Juízes federais na linha de fogo

Por Frederico Vasconcelos

Presidente da OAB e corregedor criticam magistrados que condicionam decisões judiciais a reajustes salariais.

Marcus Vinicius Coelho e Antônio Cesar Bochenek

Do presidente da Ordem dos Advogados do Brasil, Marcus Vinícius Côelho, em reportagem de Severino Motta, nesta segunda-feira (13) na Folha, ao criticar a decisão de juízes federais que, sob orientação da Ajufe, não decidem processos que pertenceriam a juízes substitutos não nomeados:

É como se um militar se negasse a acender um canhão dizendo que seu soldo é pequeno.
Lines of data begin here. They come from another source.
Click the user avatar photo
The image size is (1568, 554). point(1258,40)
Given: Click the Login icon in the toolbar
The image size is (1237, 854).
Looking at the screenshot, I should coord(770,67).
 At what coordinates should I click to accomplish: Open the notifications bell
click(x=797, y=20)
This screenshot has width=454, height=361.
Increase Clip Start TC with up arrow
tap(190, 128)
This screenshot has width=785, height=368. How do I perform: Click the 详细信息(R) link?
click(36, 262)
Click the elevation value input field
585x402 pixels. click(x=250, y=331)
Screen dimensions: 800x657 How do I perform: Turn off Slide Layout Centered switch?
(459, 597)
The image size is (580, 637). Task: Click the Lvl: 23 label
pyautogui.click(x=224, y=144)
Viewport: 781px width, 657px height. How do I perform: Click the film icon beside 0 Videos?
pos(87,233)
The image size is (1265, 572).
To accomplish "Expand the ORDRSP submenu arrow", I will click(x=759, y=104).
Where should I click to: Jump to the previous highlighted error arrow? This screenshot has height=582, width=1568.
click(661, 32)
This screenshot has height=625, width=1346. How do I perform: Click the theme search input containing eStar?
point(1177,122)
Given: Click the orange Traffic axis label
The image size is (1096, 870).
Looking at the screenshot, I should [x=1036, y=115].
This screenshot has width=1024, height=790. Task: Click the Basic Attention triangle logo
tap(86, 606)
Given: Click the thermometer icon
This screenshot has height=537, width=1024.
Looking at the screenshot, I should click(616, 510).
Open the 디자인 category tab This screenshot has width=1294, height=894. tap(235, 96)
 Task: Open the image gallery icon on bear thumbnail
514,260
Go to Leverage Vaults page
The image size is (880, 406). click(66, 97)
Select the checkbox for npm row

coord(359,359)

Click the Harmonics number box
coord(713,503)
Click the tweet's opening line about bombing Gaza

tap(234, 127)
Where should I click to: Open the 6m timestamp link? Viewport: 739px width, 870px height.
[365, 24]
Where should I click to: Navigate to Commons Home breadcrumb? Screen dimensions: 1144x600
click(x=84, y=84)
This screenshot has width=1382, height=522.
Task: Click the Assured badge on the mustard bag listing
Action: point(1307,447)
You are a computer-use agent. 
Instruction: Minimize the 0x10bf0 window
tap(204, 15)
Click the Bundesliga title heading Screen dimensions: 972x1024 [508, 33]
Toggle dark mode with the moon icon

Não se pode condicionar decisões da Justiça a reajustes salariais“.

 

Do corregedor da Justiça Federal, ministro Humberto Martins, ao comentar este tipo de paralisação:

Vou cobrar os corregedores regionais para que adotem providências quanto aos juízes. Não se pode condicionar o andamento de processos a gratificações ou auxílios.”

 

Do presidente da Ajufe, Antônio César Bochenek, ao alegar que, mesmo nos processos de acervos extras, casos urgentes são decididos:

Não somos irresponsáveis e não queremos prejudicar o cidadão, mas também não podemos trabalhar sem contraprestação.”